Room 235 at Windsor Castle was within a suite of rooms in and adjacent to the York Tower, one of the new towers forming the gateway into the Quadrangle. It was originally conceived as a drawing-room. Hugh Roberts records in his study of George IV’s apartments at Windsor, that the furnishing of this room was ‘…both lavish and eclectic. The new pieces, all amboyna veneered and mounted with giltwood or gilt-bronze ornaments, consisted of a sofa table, circular table and fall-front secretaire. The refurbished pieces included a lacquer cabinet -on-stand, another of the yew-wood bookcases from the Carlton House library, a pair of giltwood torchères and one from a set of four lavishly mounted mid-eighteenth century commodes attributed to Pierre Langlois.’ (H. Roberts, op.cit, p. 320).
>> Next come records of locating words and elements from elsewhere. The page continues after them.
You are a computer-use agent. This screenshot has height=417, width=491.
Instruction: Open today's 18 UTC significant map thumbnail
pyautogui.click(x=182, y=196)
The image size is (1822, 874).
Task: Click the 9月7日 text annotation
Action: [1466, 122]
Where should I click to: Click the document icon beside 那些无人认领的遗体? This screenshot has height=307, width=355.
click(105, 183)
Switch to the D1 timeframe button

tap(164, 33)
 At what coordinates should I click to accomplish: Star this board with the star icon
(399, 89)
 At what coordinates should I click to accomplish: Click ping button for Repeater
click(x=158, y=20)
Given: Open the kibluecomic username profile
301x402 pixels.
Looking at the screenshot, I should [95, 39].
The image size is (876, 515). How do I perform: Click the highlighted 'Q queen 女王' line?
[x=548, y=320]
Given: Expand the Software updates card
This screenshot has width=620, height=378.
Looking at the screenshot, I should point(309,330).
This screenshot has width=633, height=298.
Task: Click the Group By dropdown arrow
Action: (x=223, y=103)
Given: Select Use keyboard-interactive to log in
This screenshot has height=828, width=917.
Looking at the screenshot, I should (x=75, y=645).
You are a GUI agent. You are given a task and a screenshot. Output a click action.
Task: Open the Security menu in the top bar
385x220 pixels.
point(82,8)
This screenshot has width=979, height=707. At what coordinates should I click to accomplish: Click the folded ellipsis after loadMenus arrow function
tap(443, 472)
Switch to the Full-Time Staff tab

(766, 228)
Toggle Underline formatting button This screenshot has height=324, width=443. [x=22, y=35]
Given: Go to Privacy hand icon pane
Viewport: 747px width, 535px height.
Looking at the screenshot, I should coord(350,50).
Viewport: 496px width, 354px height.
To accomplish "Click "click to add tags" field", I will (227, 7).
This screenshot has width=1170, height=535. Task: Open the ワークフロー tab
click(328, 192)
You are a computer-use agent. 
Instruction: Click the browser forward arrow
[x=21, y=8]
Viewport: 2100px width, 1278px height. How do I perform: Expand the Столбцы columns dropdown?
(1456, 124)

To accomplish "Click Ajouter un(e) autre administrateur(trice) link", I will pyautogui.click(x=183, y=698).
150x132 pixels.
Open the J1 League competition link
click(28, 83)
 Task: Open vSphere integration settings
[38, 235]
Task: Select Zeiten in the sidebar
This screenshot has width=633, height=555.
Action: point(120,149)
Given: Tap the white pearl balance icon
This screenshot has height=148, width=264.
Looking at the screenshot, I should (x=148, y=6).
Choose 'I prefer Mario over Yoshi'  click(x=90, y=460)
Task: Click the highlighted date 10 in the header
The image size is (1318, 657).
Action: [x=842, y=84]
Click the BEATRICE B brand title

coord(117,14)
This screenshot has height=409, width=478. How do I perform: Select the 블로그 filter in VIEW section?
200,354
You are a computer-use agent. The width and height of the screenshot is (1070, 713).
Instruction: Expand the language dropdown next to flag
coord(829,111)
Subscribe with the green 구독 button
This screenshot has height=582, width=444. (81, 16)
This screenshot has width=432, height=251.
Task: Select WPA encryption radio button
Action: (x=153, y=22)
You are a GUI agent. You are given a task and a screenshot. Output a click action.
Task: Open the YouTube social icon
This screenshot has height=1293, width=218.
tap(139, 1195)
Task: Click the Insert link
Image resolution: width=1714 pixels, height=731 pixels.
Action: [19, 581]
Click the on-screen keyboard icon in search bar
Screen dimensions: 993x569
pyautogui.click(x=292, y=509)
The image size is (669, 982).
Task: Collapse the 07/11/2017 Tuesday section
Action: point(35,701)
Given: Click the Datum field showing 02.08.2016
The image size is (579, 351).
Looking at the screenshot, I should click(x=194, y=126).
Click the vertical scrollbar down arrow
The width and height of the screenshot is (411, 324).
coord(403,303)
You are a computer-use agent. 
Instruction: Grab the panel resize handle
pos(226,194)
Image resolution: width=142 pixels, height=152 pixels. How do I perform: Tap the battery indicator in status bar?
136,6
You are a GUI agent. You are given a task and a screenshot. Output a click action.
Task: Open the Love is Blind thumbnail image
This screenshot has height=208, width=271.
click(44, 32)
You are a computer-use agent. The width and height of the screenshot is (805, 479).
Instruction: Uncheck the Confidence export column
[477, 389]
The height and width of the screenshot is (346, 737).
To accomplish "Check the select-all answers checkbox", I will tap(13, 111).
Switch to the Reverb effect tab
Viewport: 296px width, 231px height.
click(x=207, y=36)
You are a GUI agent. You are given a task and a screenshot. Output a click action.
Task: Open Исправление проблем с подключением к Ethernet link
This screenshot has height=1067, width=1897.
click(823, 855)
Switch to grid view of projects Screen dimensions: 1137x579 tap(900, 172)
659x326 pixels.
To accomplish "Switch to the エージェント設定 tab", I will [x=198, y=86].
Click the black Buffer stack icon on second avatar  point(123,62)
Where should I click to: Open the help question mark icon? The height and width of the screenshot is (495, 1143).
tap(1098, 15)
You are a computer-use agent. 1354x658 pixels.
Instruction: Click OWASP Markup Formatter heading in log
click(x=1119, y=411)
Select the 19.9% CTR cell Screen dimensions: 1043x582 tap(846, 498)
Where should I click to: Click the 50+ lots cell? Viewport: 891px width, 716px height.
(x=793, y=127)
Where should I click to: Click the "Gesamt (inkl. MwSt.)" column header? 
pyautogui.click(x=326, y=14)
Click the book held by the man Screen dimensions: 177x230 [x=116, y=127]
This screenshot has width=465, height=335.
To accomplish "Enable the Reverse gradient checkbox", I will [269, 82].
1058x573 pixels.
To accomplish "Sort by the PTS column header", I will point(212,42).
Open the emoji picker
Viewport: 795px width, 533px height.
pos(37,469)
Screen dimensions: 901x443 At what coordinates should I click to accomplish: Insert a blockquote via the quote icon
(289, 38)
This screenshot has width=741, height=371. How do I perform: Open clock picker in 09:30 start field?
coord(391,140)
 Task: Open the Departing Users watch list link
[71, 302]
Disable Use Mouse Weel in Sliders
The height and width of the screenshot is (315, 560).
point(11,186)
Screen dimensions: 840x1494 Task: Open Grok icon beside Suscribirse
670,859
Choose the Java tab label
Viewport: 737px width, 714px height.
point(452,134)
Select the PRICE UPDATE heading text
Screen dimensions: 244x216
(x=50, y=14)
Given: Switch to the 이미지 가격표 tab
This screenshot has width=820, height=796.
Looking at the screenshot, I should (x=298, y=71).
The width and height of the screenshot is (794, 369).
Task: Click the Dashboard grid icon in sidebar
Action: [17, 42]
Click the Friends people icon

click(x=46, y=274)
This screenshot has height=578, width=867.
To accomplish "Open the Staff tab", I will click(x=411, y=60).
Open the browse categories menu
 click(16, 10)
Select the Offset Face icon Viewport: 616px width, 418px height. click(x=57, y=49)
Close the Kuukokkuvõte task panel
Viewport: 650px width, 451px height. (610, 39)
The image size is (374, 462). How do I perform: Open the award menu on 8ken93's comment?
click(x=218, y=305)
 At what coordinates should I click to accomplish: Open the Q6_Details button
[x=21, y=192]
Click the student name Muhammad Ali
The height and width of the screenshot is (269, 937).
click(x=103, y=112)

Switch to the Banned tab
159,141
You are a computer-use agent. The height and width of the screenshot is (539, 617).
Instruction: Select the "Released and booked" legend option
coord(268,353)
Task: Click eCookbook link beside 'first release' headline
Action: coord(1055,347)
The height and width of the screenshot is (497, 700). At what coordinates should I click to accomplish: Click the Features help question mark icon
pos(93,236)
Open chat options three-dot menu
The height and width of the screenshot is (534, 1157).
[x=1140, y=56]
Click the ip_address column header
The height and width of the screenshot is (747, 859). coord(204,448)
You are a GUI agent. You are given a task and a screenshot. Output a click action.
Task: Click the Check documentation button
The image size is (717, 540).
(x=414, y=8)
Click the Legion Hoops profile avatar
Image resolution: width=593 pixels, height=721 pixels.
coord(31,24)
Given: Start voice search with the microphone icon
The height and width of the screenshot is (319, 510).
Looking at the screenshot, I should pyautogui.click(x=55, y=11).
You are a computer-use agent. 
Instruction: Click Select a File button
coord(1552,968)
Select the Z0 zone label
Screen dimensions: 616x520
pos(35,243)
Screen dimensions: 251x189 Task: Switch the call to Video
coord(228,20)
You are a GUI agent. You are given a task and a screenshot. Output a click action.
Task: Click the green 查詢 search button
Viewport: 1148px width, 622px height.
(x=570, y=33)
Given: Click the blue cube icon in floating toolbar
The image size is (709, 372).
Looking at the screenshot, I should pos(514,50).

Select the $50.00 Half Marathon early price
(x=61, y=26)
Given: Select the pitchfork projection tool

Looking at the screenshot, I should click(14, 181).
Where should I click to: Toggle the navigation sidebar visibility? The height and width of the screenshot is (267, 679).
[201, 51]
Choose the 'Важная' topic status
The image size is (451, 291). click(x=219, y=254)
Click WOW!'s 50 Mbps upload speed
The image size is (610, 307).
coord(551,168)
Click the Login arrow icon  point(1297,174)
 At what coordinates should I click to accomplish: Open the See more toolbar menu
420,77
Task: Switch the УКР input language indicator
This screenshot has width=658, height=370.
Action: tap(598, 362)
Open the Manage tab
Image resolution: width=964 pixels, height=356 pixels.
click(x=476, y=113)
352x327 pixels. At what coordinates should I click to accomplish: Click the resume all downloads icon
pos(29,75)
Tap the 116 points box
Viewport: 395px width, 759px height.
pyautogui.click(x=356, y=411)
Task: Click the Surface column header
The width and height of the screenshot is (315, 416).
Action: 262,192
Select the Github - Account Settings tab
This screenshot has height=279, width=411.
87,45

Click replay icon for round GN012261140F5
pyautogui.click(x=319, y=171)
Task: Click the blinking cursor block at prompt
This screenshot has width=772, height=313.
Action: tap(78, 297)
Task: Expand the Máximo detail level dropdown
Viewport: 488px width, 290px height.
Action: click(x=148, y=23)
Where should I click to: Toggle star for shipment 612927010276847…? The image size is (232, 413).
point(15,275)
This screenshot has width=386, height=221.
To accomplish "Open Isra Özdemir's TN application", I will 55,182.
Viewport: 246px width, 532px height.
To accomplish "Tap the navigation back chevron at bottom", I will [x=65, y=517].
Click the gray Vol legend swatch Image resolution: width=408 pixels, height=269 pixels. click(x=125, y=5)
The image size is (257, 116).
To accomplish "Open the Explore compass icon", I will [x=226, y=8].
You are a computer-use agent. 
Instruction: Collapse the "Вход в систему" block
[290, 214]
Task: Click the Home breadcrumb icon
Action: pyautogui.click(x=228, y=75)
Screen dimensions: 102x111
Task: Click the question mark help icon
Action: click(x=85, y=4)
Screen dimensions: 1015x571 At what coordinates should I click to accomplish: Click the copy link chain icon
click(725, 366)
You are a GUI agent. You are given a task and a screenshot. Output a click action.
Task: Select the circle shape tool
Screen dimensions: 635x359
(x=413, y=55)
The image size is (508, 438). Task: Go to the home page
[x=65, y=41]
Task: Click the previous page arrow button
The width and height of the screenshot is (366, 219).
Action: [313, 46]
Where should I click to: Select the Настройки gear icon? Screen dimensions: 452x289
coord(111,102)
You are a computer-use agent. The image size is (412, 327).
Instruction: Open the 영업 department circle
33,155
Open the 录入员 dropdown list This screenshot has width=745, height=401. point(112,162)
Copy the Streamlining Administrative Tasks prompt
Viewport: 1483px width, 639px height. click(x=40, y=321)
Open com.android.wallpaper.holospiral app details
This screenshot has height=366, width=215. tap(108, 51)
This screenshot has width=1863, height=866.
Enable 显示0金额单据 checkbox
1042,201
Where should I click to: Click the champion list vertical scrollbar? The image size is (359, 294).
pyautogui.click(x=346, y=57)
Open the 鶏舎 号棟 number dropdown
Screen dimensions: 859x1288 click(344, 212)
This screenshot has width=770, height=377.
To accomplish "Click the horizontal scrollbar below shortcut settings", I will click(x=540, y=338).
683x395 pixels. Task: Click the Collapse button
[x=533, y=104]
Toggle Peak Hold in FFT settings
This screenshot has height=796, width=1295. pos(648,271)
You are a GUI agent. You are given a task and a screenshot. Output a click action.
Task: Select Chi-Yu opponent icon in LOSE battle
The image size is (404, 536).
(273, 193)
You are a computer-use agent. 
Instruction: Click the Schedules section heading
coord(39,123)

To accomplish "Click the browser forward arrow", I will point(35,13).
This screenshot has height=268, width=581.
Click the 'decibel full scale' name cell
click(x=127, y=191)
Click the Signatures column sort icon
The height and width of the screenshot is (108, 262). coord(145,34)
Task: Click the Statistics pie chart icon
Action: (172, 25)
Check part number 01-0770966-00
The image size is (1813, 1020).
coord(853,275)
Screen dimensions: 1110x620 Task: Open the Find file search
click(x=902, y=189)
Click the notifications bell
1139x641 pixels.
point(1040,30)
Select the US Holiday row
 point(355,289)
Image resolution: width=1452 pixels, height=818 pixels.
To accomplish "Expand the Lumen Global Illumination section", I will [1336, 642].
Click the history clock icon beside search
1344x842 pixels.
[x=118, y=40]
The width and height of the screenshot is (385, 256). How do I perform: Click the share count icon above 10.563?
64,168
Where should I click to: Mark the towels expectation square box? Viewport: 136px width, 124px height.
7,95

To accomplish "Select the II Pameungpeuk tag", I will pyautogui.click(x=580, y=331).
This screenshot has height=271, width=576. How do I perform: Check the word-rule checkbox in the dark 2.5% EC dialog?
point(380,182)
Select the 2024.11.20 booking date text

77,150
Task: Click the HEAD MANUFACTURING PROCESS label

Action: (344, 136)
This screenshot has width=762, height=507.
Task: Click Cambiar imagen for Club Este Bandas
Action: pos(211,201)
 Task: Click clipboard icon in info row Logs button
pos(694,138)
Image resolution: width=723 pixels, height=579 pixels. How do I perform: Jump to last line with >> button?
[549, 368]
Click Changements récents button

The intriguing inscription beneath the marble of the base section of this bookcase may well correspond to Morel and Seddon’s work, the number, here recorded as ‘5-5’ appears to relate to their initial estimates for the refurbishment as recorded in their account books where this piece is recorded under number 555. Unfortunately at present we are unable to trace the meaning or person behind the word or name ‘Flavan’. When the current bookcase left Windsor Castle we cannot be sure but it is recorded in the inventory of 1866 as confirmed by the brands and labels affixed to this piece and would have appeared to have been in the stock of the renowned dealer of Regency furniture, H. Blairman.